YOUR INSTRUCTIONS
Copy nothing before the line that contains "The height and"; from there, transcribe each line exactly through the end of the material, omitting pictures.
+++
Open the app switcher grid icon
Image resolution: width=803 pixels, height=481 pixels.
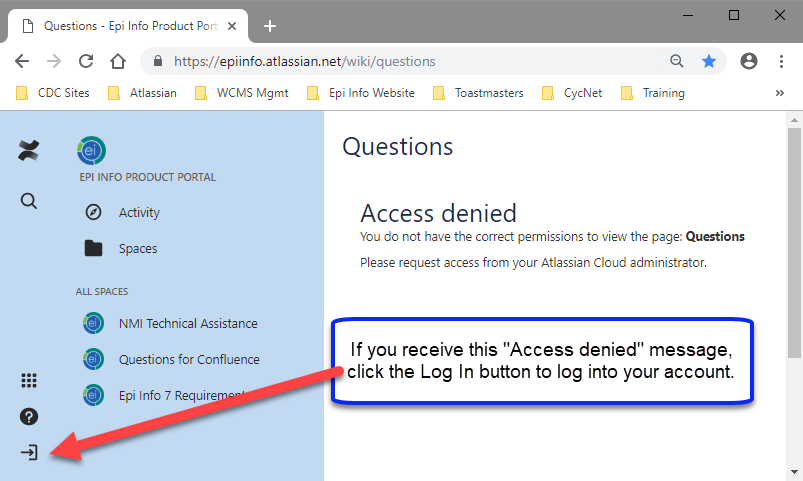point(29,380)

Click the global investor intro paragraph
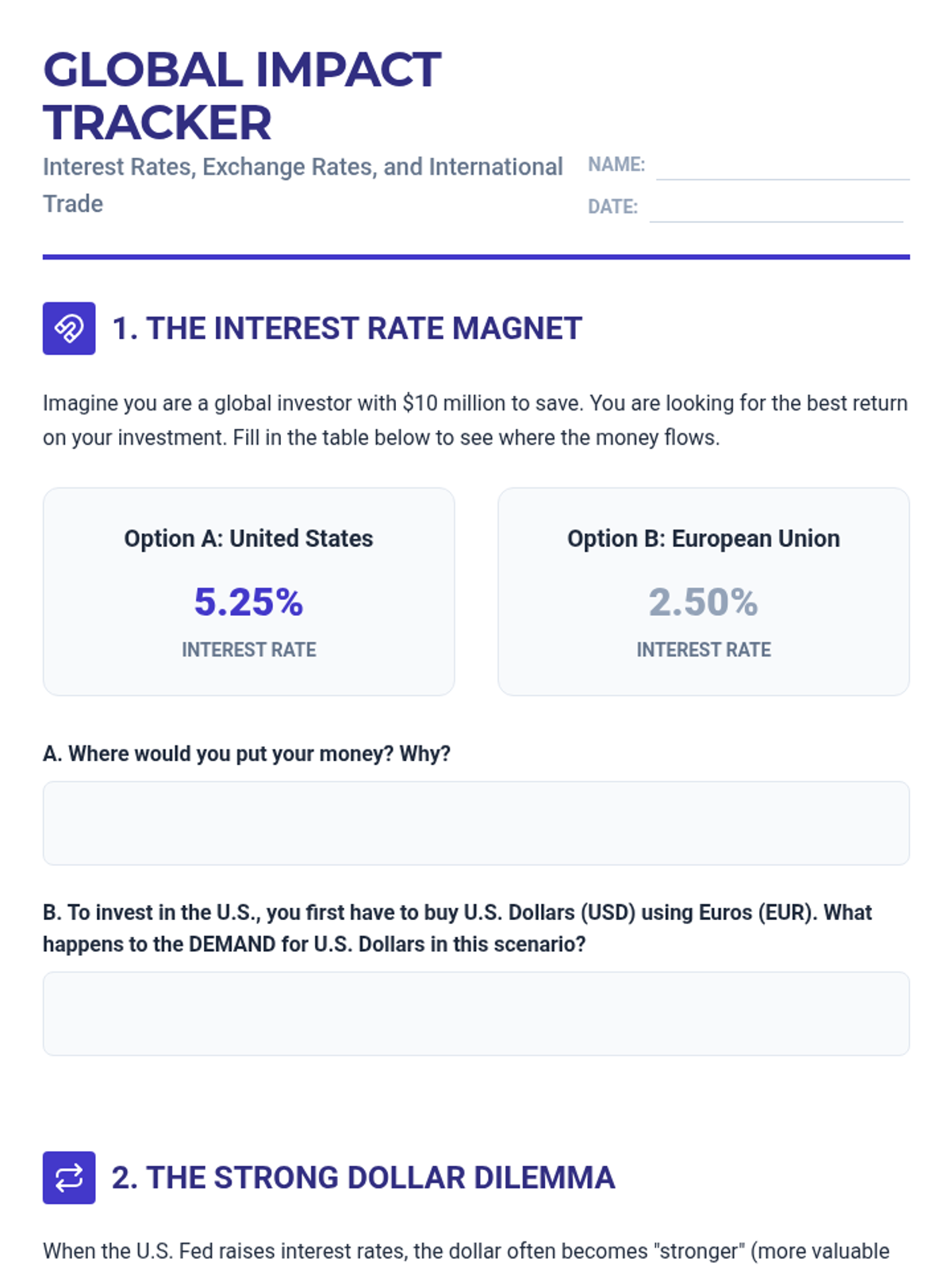pos(475,420)
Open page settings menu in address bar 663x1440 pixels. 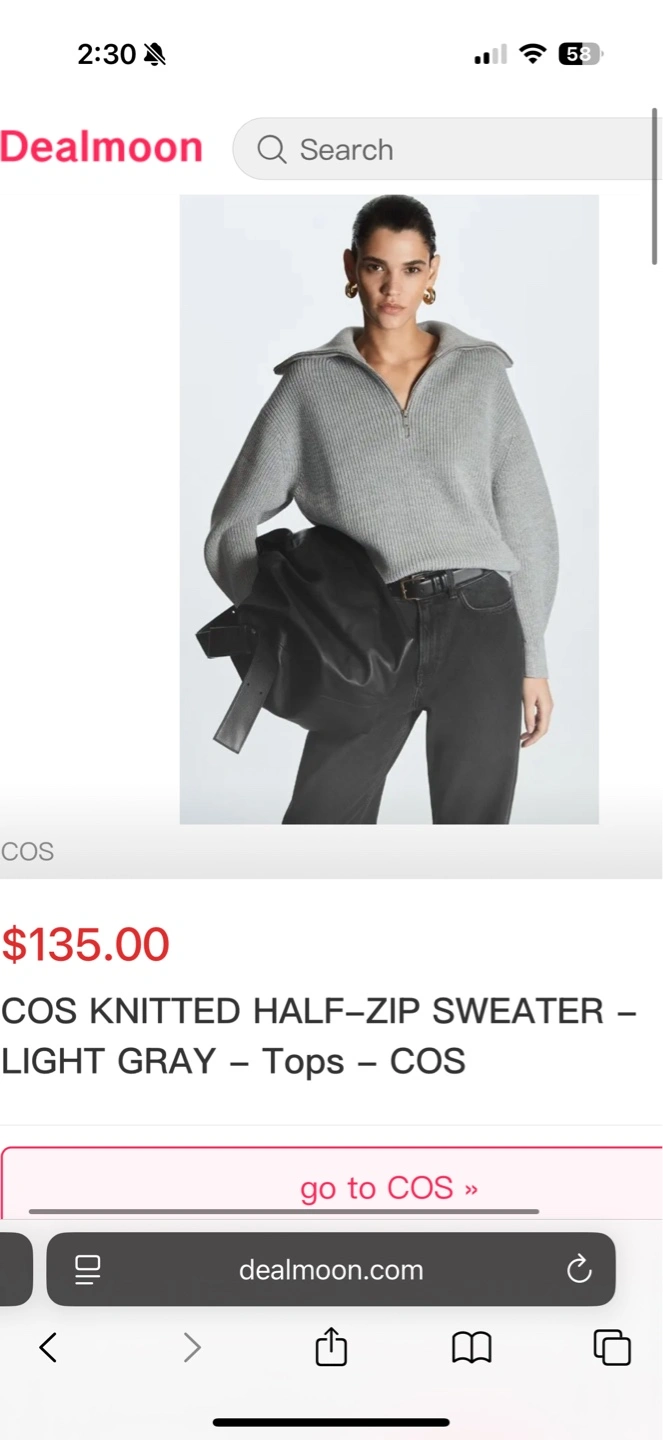88,1270
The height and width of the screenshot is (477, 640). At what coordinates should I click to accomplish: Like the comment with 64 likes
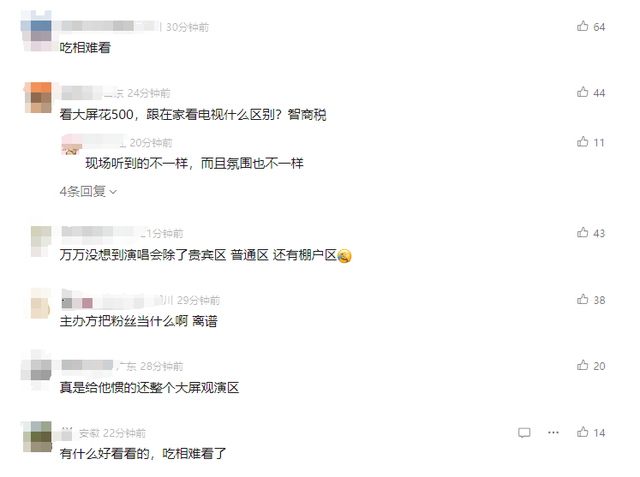[582, 27]
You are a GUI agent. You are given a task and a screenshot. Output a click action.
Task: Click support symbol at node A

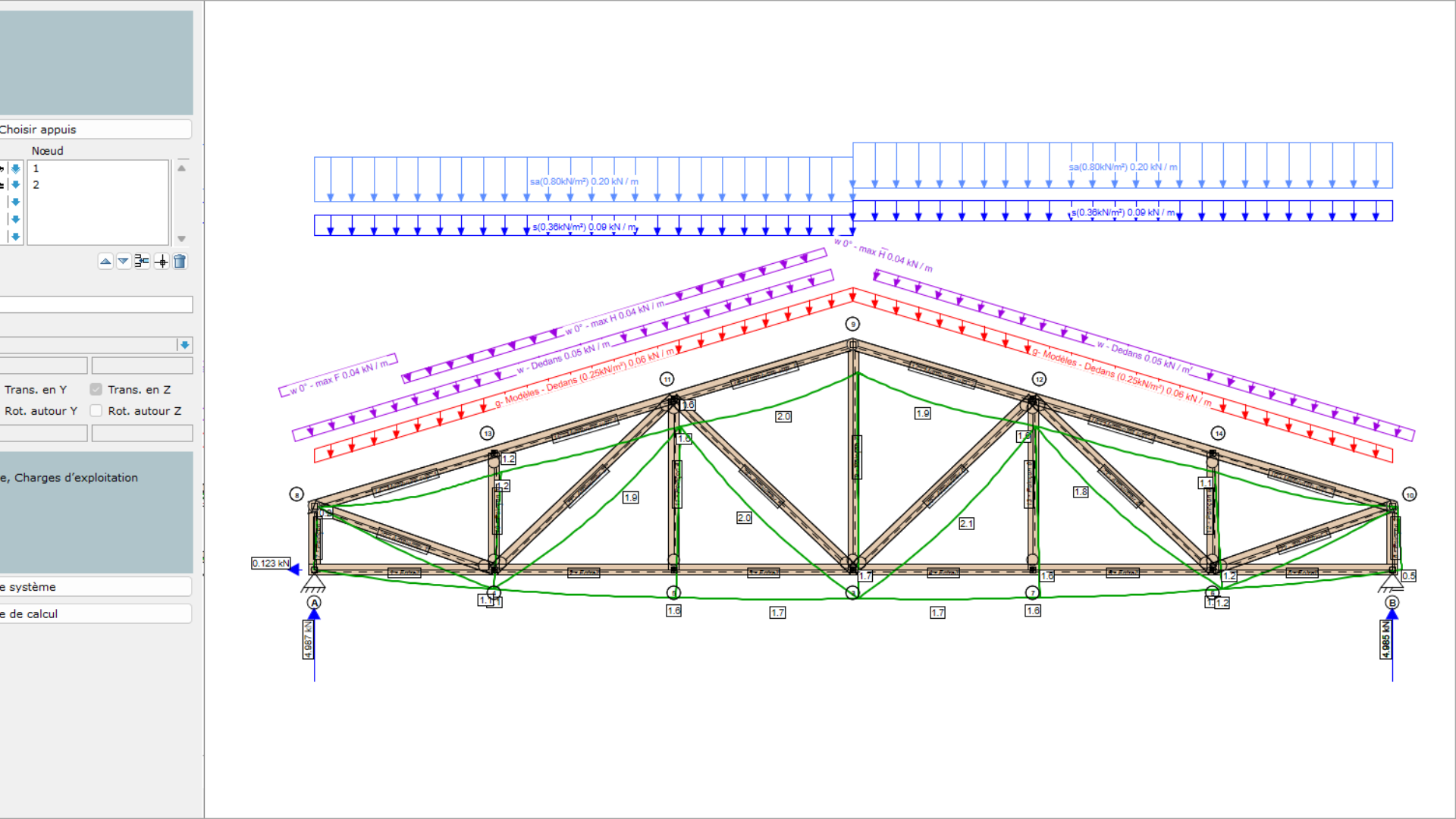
+++
RESULT OF THIS EXERCISE
The height and width of the screenshot is (477, 640). At what coordinates should I click to accomplish: Like the comment with 64 likes
[582, 27]
You are a GUI agent. You are given a task and a screenshot. Output a click action.
Task: Click support symbol at node A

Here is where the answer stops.